WHAT YOU WILL DO =>
Your answer must match, word for word, the lines from the one holding "The image size" through the final line below, with pictures excluded.

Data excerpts
☆ ☆ ☆

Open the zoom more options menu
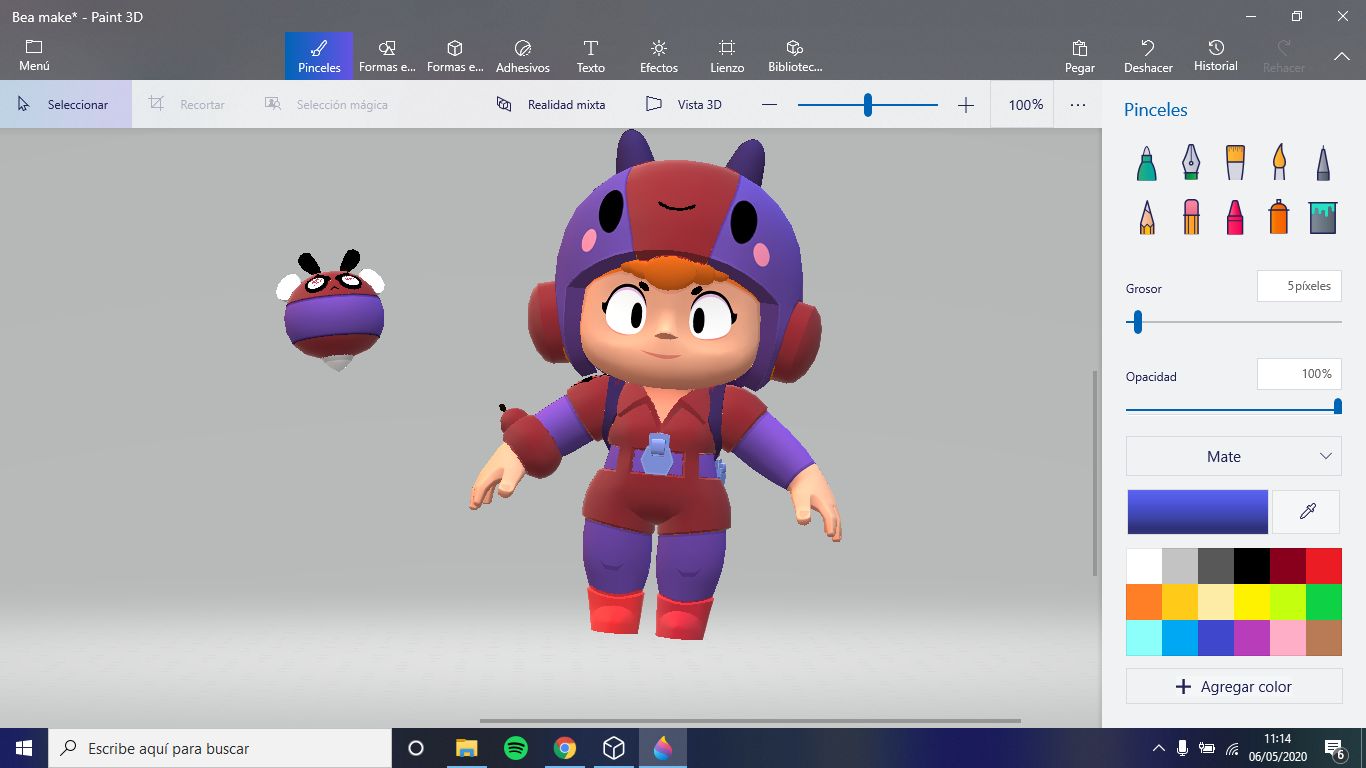This screenshot has width=1366, height=768. (x=1077, y=104)
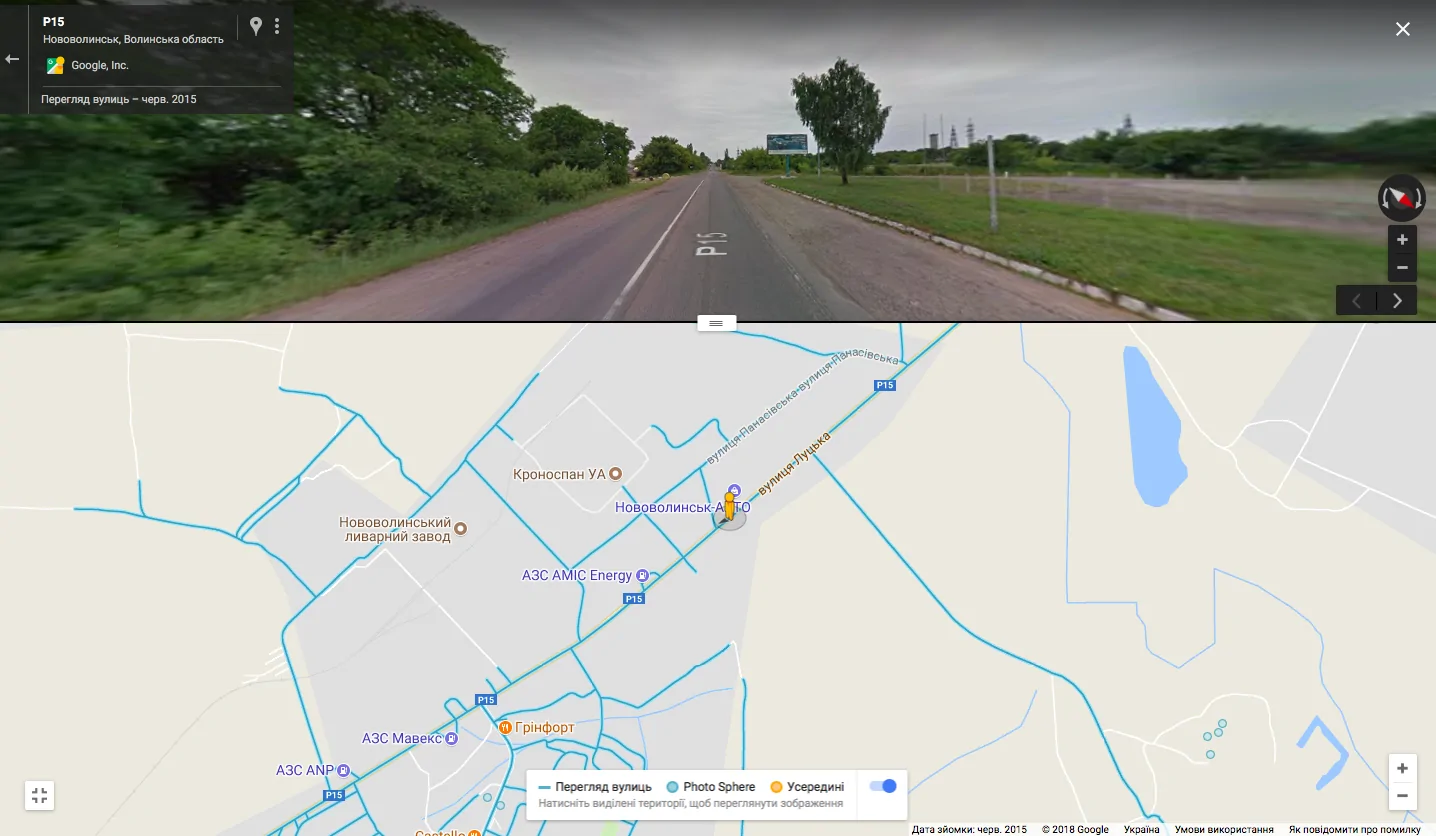Click the back arrow in Street View panel
This screenshot has height=836, width=1436.
point(12,59)
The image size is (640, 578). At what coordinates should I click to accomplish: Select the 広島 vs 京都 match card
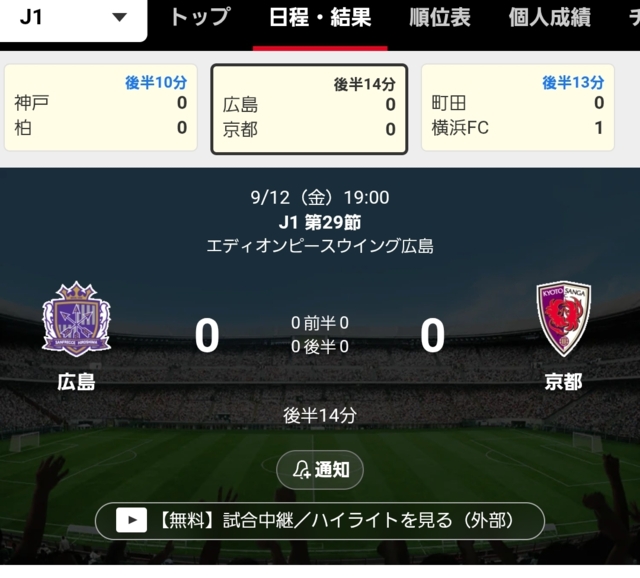(309, 109)
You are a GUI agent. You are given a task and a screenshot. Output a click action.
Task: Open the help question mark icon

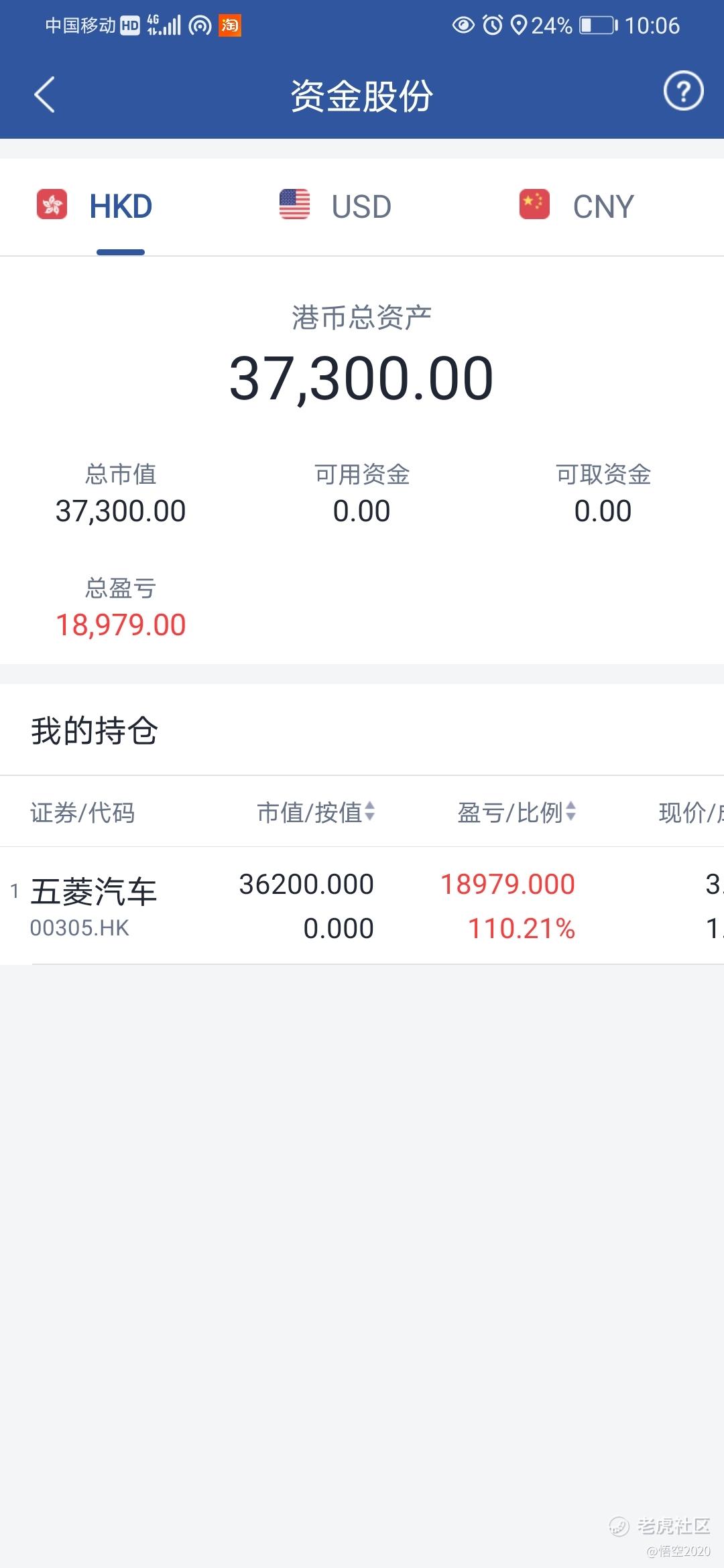point(683,91)
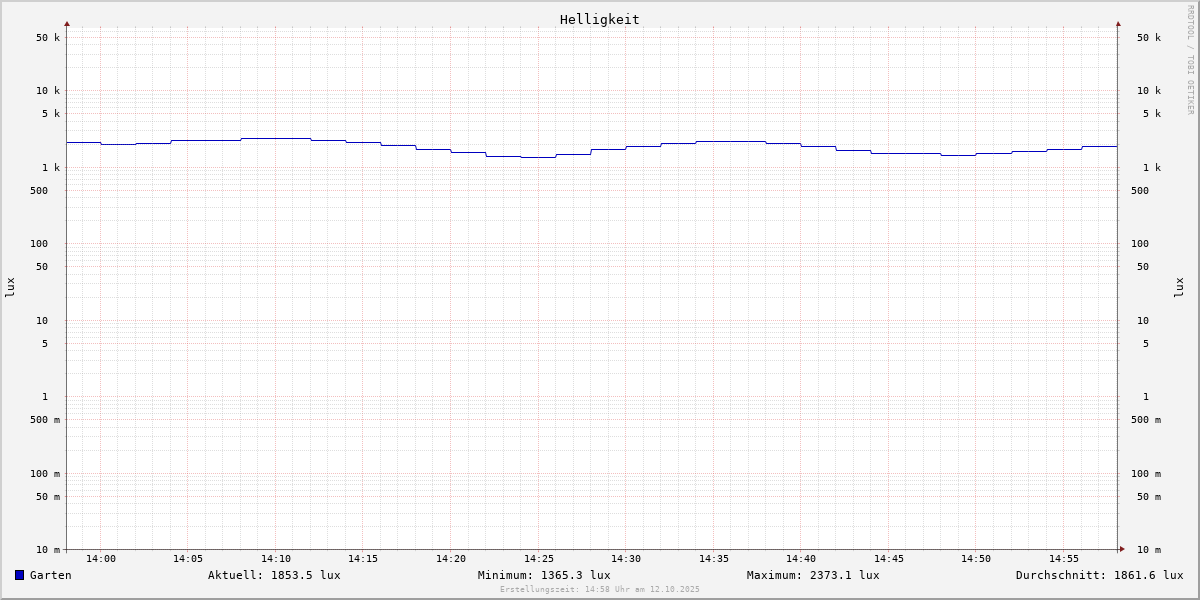Click the 14:00 time axis label
The height and width of the screenshot is (600, 1200).
100,559
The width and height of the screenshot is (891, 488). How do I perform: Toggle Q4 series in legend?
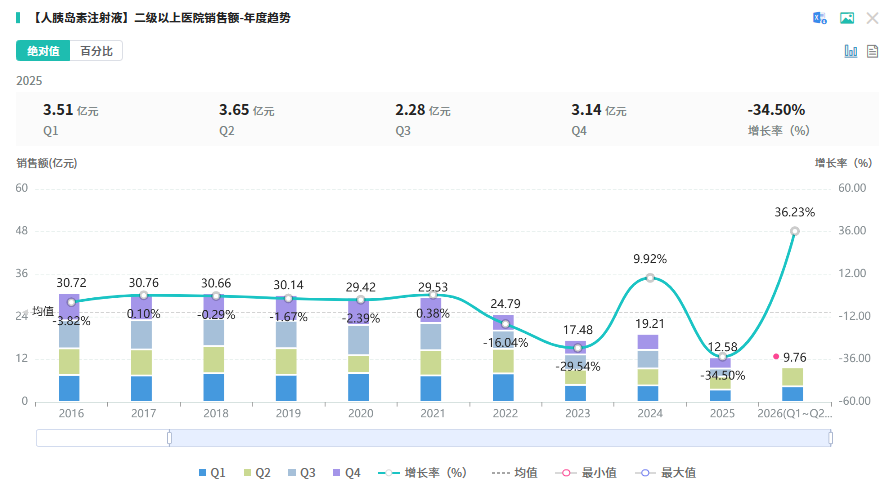pyautogui.click(x=347, y=473)
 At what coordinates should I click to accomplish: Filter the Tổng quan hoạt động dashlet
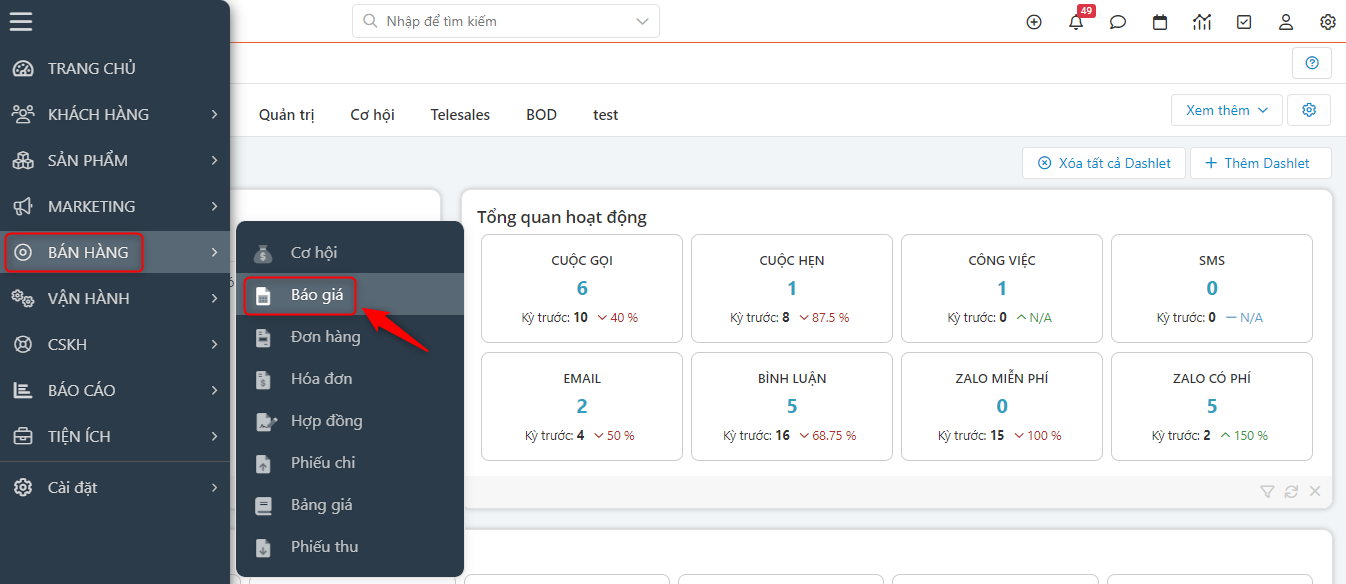[1267, 491]
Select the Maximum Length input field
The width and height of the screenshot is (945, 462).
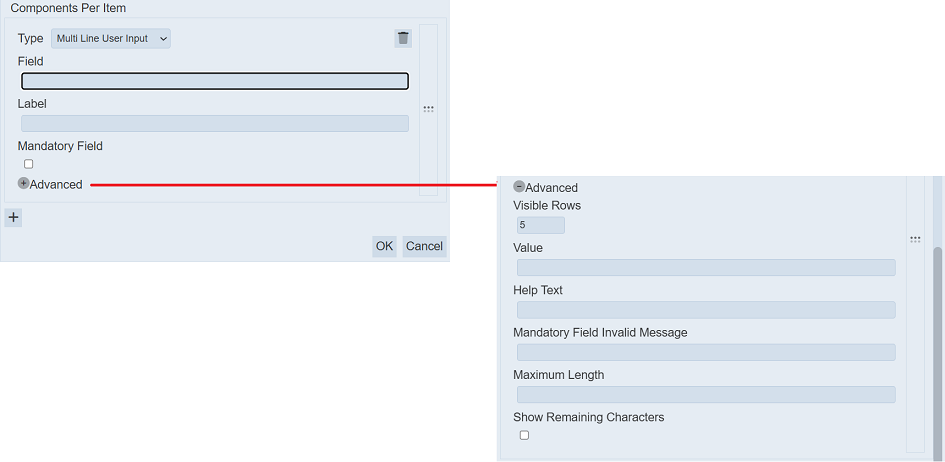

☆ ☆ ☆

WRITTEN REPLY =>
The image size is (640, 578). At what coordinates should I click to accomplish: Select the 広島 vs 京都 match card
(309, 109)
You are a GUI agent. You are given a task and a screenshot. Output a click action.
Task: Open the help question mark icon

point(683,91)
Click the 14:00 time axis label
The height and width of the screenshot is (600, 1200).
100,559
The width and height of the screenshot is (891, 488). How do I perform: Toggle Q4 series in legend?
pyautogui.click(x=347, y=473)
 At what coordinates should I click to accomplish: Filter the Tổng quan hoạt động dashlet
[1267, 491]
Select the Maximum Length input field
The width and height of the screenshot is (945, 462).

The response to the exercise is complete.